In honour of International Women’s Day (this Sunday, March 8), let’s consider two brands that are known for demeaning women in their advertising: GoDaddy and American Apparel.

GoDaddy, a website domain provider, once made its name with “GoDaddy Girls” and bad innuendos about beavers.

image from GoDaddy's 2008 Superbowl commercial

Image from GoDaddy’s 2008 Superbowl commercial. Can you guess what models and their beavers have to do with web domains? Neither can I.

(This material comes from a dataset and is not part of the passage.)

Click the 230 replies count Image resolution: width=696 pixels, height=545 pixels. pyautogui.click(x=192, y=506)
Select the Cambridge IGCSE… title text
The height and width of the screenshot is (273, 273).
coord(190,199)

A fairly new CEO, Blake Irving, has partnered with female CMO Barb Rechterman to turn things around. Irving explains:

“My youngest sister was a psychologist and a researcher who specialized in eating disorders … one of her theses was the effect of the media on women’s bodies and self-esteem … my sister ended up passing away tragically about 12 years ago and my promise to her was that I would pursue as much as I could in my own field to level the playing field for women so that they’re not at a disadvantage and actually have every benefit that men have because she was such a strong advocate,” he says. “When I came to GoDaddy, it was hard to imagine a better place to come to shift the way women are perceived in the media.”

http://www.fastcompany.com/3041434/strong-female-lead/why-godaddy-is-finally-trying-to-repairing-its-sexist-reputation

Meanwhile, American Apparel has replaced controversial founder and CEO Dov Charney with its first woman CEO, Paula Schneider.

How do you think she can keep the brand edgy without resorting to hyper-sexualized silliness?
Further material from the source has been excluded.